**Task item:** Going down the data below, set down exactly the line with "The height and width of the screenshot is (434, 800)." and each line after it through the line with "Task: Click the brown"; no other lines.

*** Opening of Source records ***

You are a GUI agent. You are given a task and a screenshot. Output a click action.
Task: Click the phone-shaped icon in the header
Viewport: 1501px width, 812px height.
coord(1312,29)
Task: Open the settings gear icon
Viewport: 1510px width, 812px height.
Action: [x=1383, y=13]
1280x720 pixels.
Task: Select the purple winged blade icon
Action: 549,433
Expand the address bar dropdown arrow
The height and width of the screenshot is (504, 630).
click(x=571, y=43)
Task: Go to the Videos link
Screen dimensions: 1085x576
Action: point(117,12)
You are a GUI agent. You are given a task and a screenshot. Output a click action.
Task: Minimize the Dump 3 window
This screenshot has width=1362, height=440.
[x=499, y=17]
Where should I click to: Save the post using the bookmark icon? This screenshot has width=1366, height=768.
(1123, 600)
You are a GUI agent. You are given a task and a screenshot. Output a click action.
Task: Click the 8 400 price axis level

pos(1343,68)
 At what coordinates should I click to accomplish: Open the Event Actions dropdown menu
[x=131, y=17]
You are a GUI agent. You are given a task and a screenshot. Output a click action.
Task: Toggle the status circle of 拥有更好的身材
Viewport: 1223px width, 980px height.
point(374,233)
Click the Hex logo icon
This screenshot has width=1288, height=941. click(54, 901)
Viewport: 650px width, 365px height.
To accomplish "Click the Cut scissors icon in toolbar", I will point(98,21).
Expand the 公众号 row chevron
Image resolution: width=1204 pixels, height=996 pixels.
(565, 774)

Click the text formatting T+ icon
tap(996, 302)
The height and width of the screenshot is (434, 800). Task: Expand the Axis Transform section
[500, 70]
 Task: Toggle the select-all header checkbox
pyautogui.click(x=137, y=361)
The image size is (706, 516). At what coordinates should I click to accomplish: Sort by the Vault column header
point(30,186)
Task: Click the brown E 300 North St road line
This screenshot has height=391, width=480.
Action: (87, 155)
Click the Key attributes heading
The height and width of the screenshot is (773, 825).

*** Close of Source records ***

**Solution to this problem:**
The height and width of the screenshot is (434, 800). Task: Expand the Axis Transform section
[500, 70]
 Task: Toggle the select-all header checkbox
pyautogui.click(x=137, y=361)
The image size is (706, 516). At what coordinates should I click to accomplish: Sort by the Vault column header
point(30,186)
Task: Click the brown E 300 North St road line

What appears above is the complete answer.